Claudio Bonadio la procesó en la causa del pacto con Irán, en la inmobiliaria Los Sauces, en el caso del dólar futuro y en la causa que más la preocupa a Cristina Kirchner: los cuadernos de las coimas. Por esta razón es el juez al que más veces recusó sin éxito y descalificó con todo tipo de improperios, aunque nunca buscó rebatir en público las pruebas reunidas. En esta causa están reunidos, además de los recorridos del chofer de Roberto Baratta, Oscar Centeno, las confesiones de ex funcionarios K como José López y Claudio Uberti y su ex contador Víctor Manzanares. Y por eso Cristina intenta descalificarla como la causa de las “fotocopias” siempre que puede.

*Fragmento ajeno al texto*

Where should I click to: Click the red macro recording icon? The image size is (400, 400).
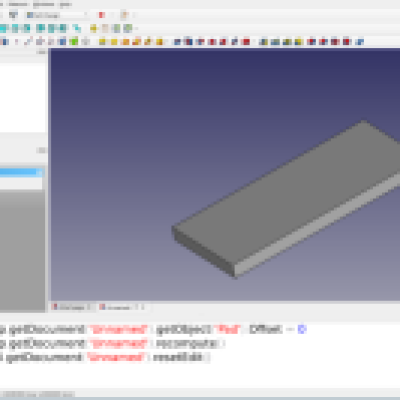click(102, 15)

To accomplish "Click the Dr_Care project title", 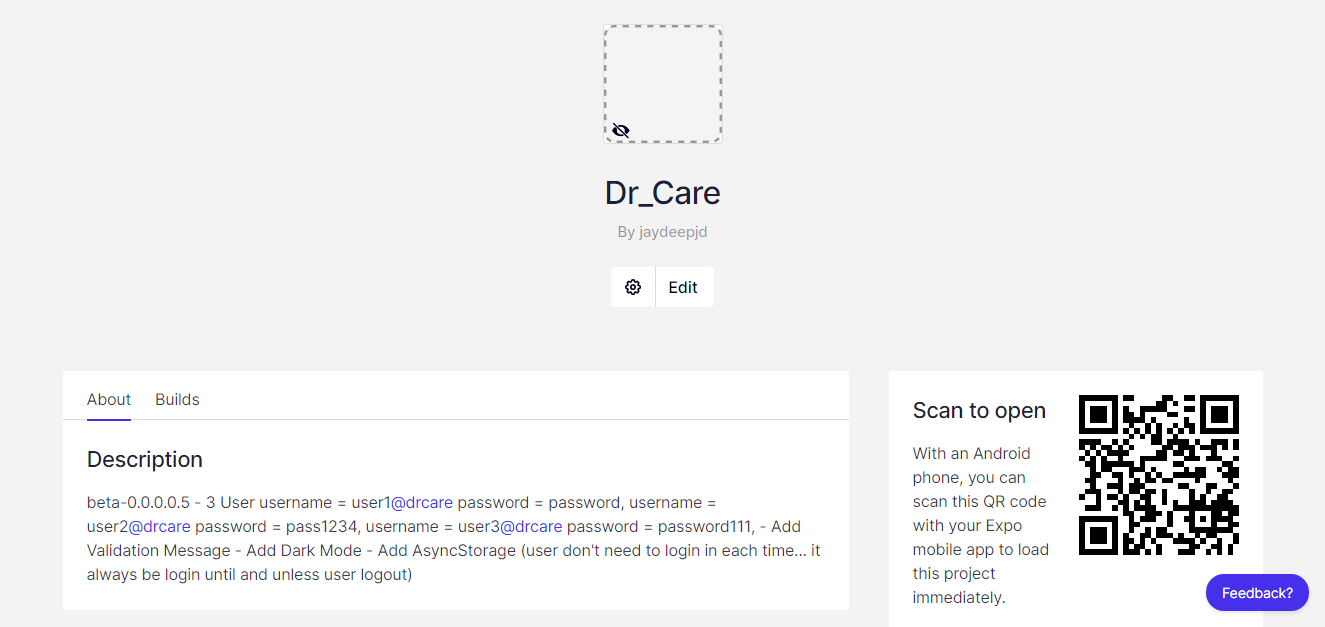I will click(663, 192).
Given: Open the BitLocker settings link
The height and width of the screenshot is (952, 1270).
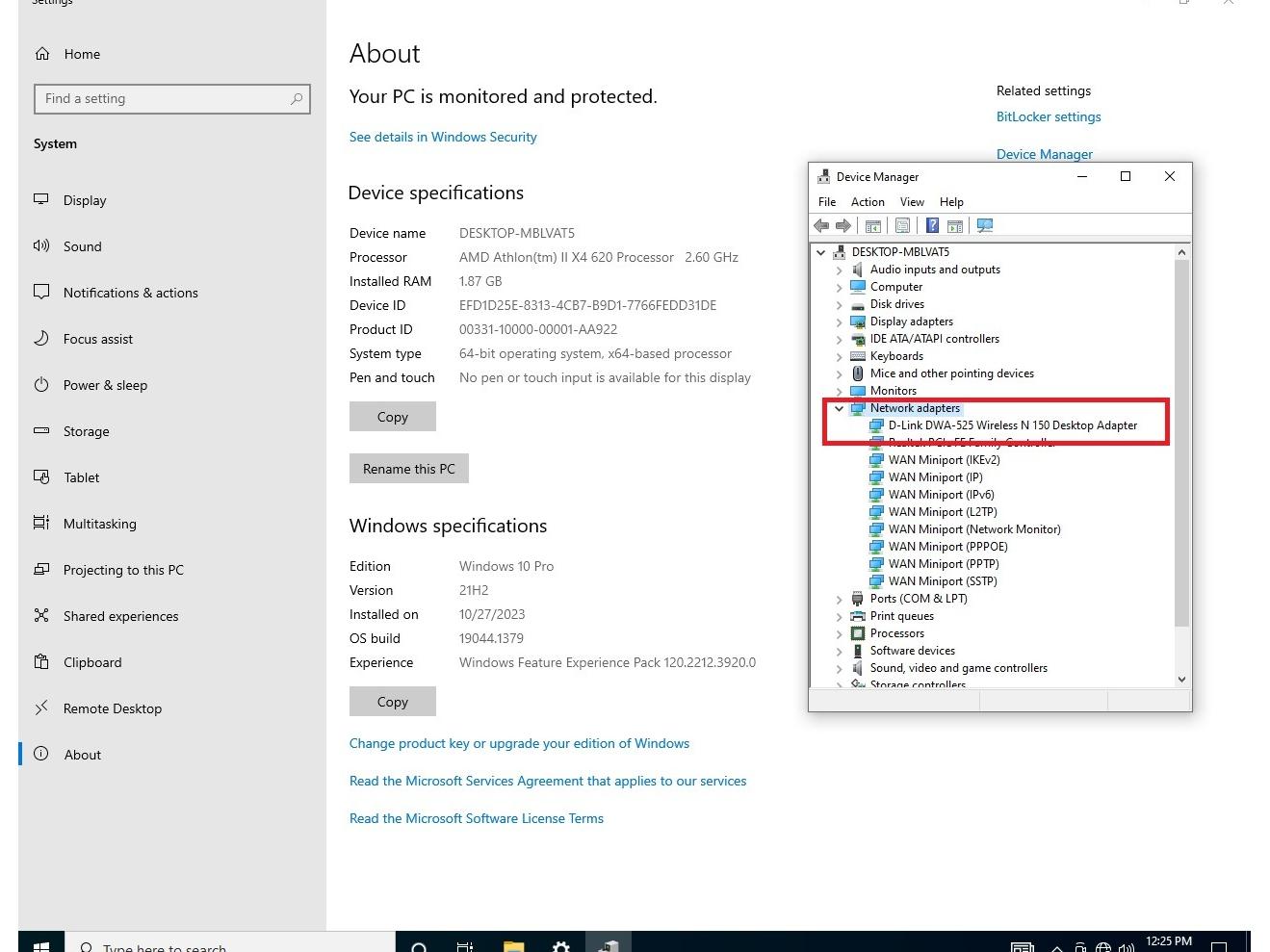Looking at the screenshot, I should point(1048,116).
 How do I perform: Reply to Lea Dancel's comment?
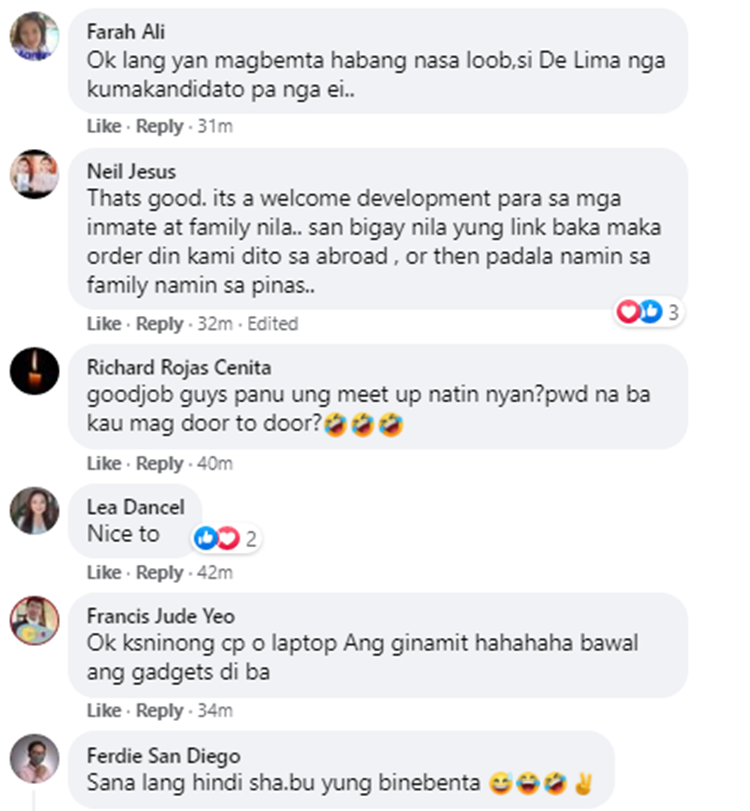159,573
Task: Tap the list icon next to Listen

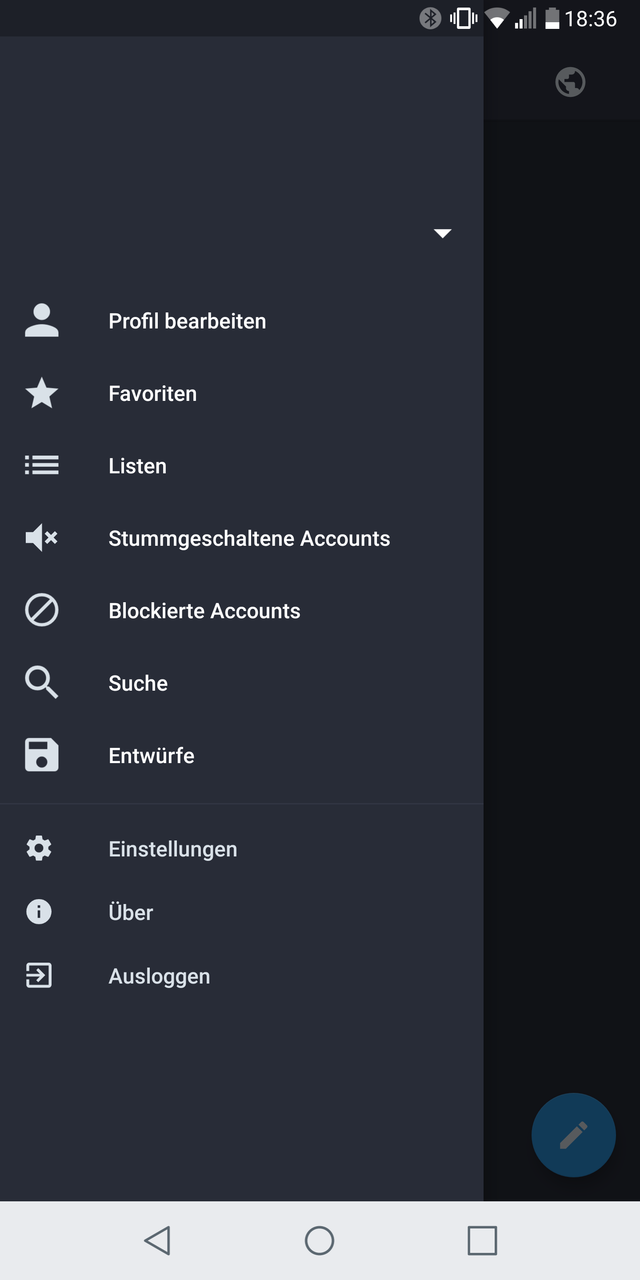Action: [x=41, y=466]
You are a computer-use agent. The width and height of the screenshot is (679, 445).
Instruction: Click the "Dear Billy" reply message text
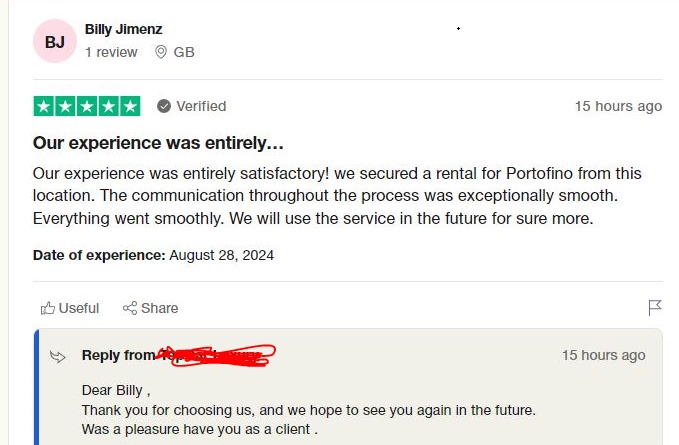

Otro de los descalificados por Alberto Fernández fue el camarista Martín Irurzun quien le dio forma a la “doctrina” de las prisiones preventivas de ex funcionarios. Así este camarista sostuvo que los ex funcionarios libres podría destruir pruebas o presionar testigos en base a sus relaciones de poder y dinero. A su vez, el miembro de la Cámara de Casación Juan Carlos Geminiani fue quien impulsó la declaración de la inconstitucionalidad del pacto con Irán, luego de un feroz intento K de desarmar el mismo tribunal y Gustavo Hornos –otro juez de Casación- fue uno de los rechazó decenas de recursos de Cristina para frenar la causa Vialidad y otras que construyeron un complicado frente judicial. La amenaza del ahora candidato presidencial fue duramente rechazada por la Asociación de Magistrados y el constituiconalista Daniel Sabsay le reclamó que se disculpara públicamente con esos jueces.

De todos modos, hasta fin de año o principios del año que viene no habrá ninguna sentencia condenatoria o exculpatoria en estas causas por el ritmo propio de los juicios orales y el derecho a defensa de los acusados. Pero con el precedente del ex presidente Carlos Menem tardó 13 años en llegar a juicio oral en la causa por la venta ilegal de armas a Ecuador y Croacia y todavía hoy no hay una sentencia firme. Por eso en Comodoro Py se esperan más presiones, recusaciones y zancadas K.

Hasta que terminen los juicios no se puede saber si Cristina es culpable o inocente. Pero se la acusa de delitos graves como asociación ilícita, lavado de dinero, encubrimiento y administración fraudulenta agravada. En el caso hipotético de que fuera encontrada culpable por alguno de estos delitos, la condena sería de más de 3 años y debería cumplir prisión efectiva, a menos que en ese futuro siga teniendo algún tipo de fueros. Por ese eventual futuro judicial, en fuentes de tribunales se vinculó la jugada de Cristina de poner de vice de Alberto Fernández con una especulación: el artículo 99 inciso 5 de la Constitución Nacional dispone como atribuciones del Presidente, la de conceder el indulto, pero “no contempla el autoindulto”.